`misc-misleading-bidirectional` warns on encoded bidirectional characters

llvm / llvm-project

The LLVM Project is a collection of modular and reusable compiler and toolchain technologies.

http://llvm.org

Other

29.43k stars 12.16k forks source link

`misc-misleading-bidirectional` warns on encoded bidirectional characters #118498

Open aaronpuchert opened 15 hours ago

aaronpuchert commented 15 hours ago

The following source has no bidirectional characters in the text:

const char bidi[] = "\xe2\x80\xaa";

However, misc-misleading-bidirectional warns that:

> clang-tidy --checks=misc-misleading-bidirectional test.cpp --
1 warning generated.
[...]/test.cpp:1:21: warning: string literal contains misleading bidirectional Unicode characters [misc-misleading-bidirectional]
    1 | const char bidi[] = "\xe2\x80\xaa";
      |                     ^

This is likely because the check runs on the preprocessed source, where the \x escapes have been transformed. However, I don't think this is where we should warn, since the actual source as written is not misleading at all.

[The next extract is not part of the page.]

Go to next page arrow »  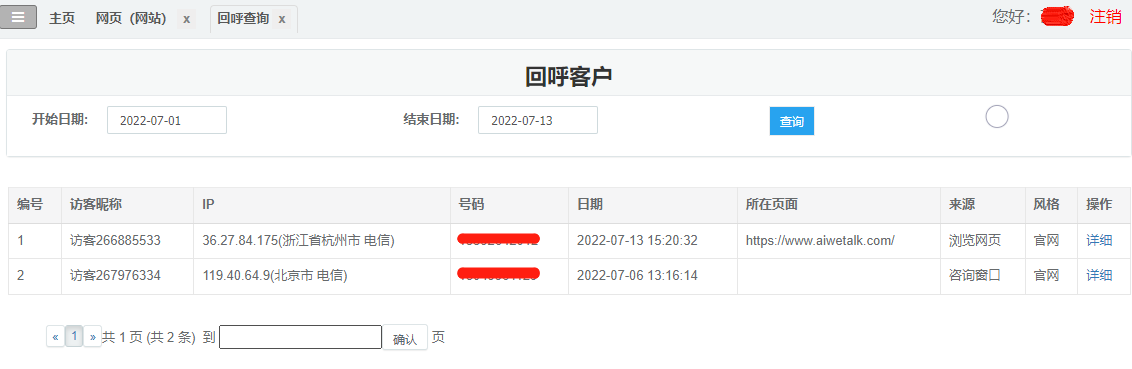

aaronpuchert commented 15 hours ago

CC @serge-sans-paille.

llvmbot commented 15 hours ago

@llvm/issue-subscribers-clang-tidy

Author: Aaron Puchert (aaronpuchert)

The following source has no bidirectional characters in the text: ```c++ const char bidi[] = "\xe2\x80\xaa"; ``` However, `misc-misleading-bidirectional` warns that: ``` > clang-tidy --checks=misc-misleading-bidirectional test.cpp -- 1 warning generated. [...]/test.cpp:1:21: warning: string literal contains misleading bidirectional Unicode characters [misc-misleading-bidirectional] 1 | const char bidi[] = "\xe2\x80\xaa"; | ^ ``` This is likely because the check runs on the preprocessed source, where the `\x` escapes have been transformed. However, I don't think this is where we should warn, since the actual source as written is not misleading at all.

aaronpuchert commented 14 hours ago

This is probably not easy to fix. As a pointer, StringLiteral::getLocationOfByte uses Lexer::LexFromRawLexer to re-lex the token. This could be used here as well: instead of StringLiteral::getBytes iterate over the constituent tokens via tokloc_{begin,end} and re-lex them to get their length. Then work on the original source as provided by SourceManager::getBufferData.

However, I wonder if this warning wouldn't be better implemented right in the Lexer itself. We already emit several Unicode warnings.